O Impacto da Revogação da Lei n.º 31/2023, de 4 de julho na Insolvência Empresarial
Com o início da situação pandémica em março de 2020, surgiram novas exigências, especialmente no âmbito do Direito da Insolvência. Assim, a Lei n.º 1-A/2020, de 19 de março, foi regida com o objetivo de preservar o tecido empresarial cuja solvência tivesse sido afetada pelos impactos económico-sociais. Contudo, esta legislação foi revogada recentemente, gerando implicações significativas. É necessário analisar criticamente essa revogação, tendo em mente os seus possíveis impactos e questionando a sua oportunidade.
A Lei n.º 1-A/2020 regulava a suspensão do prazo de 30 dias para a apresentação do devedor à insolvência (alínea a) do número 7 do artigo 6.º-E da Lei n.º 1-A/2020 em conjunto com o número 1 do artigo 18.º do Código da Insolvência e da Recuperação de Empresas). No entanto, com o término da pandemia de COVID-19, em maio de 2023, foi promulgada a Lei n.º 31/2023, de 4 de julho, que entrou em vigor em 5 de julho. Esta lei revogou diversas medidas adotadas no contexto da pandemia, introduzindo mecanismos específicos para a sua produção de efeitos. A revogação da suspensão do dever de apresentação do devedor à insolvência marcou o reinício da contagem dos prazos para a apresentação à insolvência, conforme estipulado no artigo 18.º do Código da Insolvência e da Recuperação de Empresas.
Uma das consequências imediatas desta revogação é o retorno ao prazo original de 30 dias após a data de conhecimento da situação de insolvência, sob pena de insolvência culposa.
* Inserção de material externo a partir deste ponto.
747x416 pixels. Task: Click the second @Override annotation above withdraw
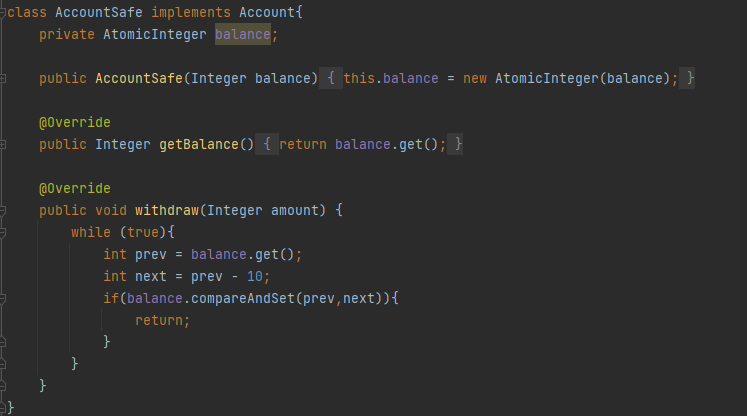point(75,188)
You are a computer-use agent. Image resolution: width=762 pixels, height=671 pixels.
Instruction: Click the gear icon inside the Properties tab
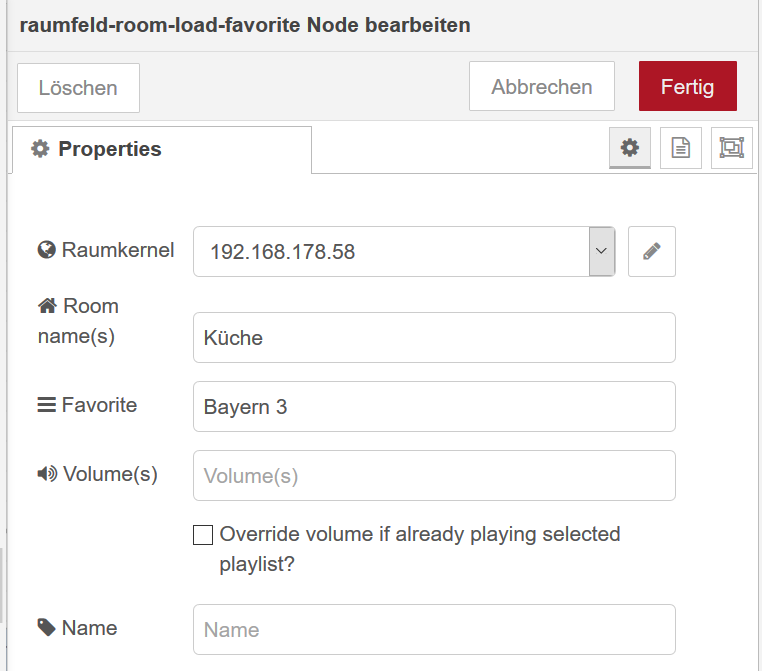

Esta medida exige maior celeridade nas ações dos devedores, o que pode ser desafiador, especialmente para empresas ainda em processo de recuperação. Adicionalmente, empresas que haviam apresentado ao Processo Extraordinário de Viabilização de Empresas (PEVE), regulado pela Lei n.º 75/2020, de 27 de novembro, ficaram isentas da obrigação de apresentação à insolvência enquanto o processo PEVE estivesse pendente.
No entanto, as consequências dessa revogação fazem-se sentir de maneira notável. No mês de julho deste ano, as insolvências aumentaram em mais de 23% em comparação com o mesmo período do ano anterior, totalizando 286 casos. Essa drástica mudança no cenário empresarial é preocupante, especialmente considerando outros fatores de instabilidade, como a persistente guerra na Ucrânia, a inflação crescente (de 1,3% em 2021 para 7,8% em 2022[1]) e o abrandamento do comércio internacional.
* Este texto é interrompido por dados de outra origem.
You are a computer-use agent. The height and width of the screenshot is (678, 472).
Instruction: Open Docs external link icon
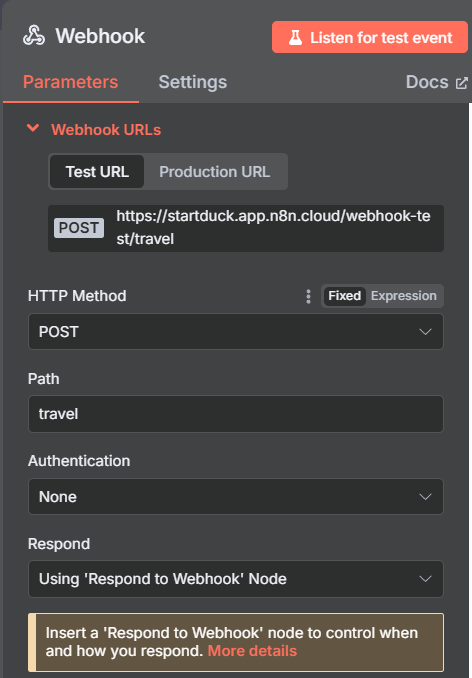tap(462, 83)
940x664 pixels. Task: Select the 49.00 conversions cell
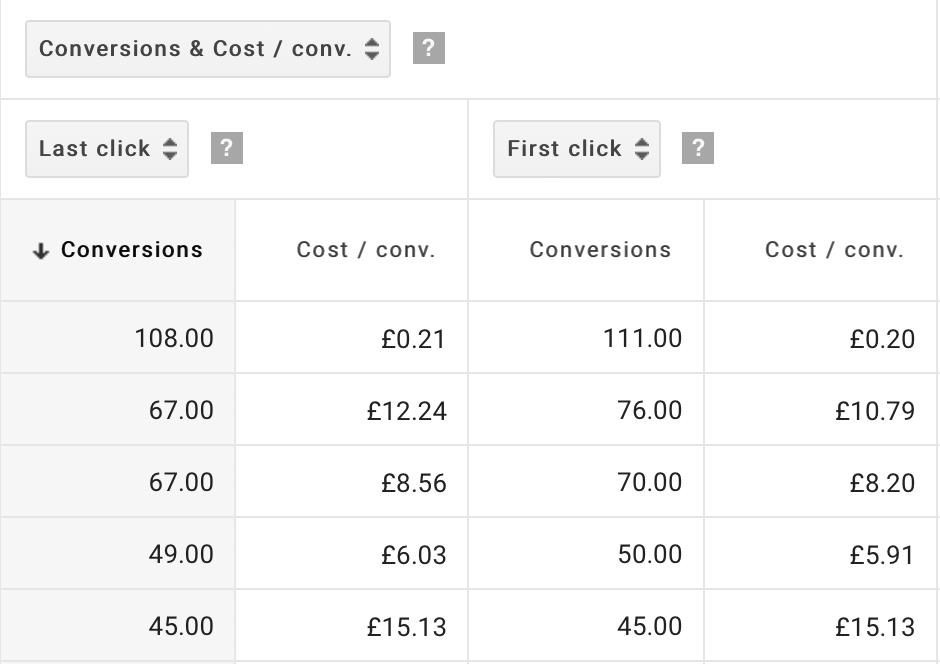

Os setores mais atingidos, segundo a Iberinform[2], foram: a Indústria transformadora (21%); Construção e obras (16%); Comércio e retalho (11%); Comércio por grosso (12%). E relativamente aos distritos mais afetados, não é de estranhar que sejam Lisboa (27%) e Porto (23%), seguindo-se Braga com 9%; e Aveiro e Setúbal com 7%.
Torna-se inevitável questionar se a revogação da lei foi o passo mais adequado. Afinal, a pandemia terminou, mas outras crises persistem, incluindo a continuação da Guerra na Ucrânia, a inflação galopante e o declínio do comércio internacional.
Em suma, a revogação da Lei Pandémica trouxe consigo um aumento expressivo nas insolvências empresariais em Portugal, gerando preocupações quanto à sua oportunidade e aos seus impactos negativos no cenário económico do país.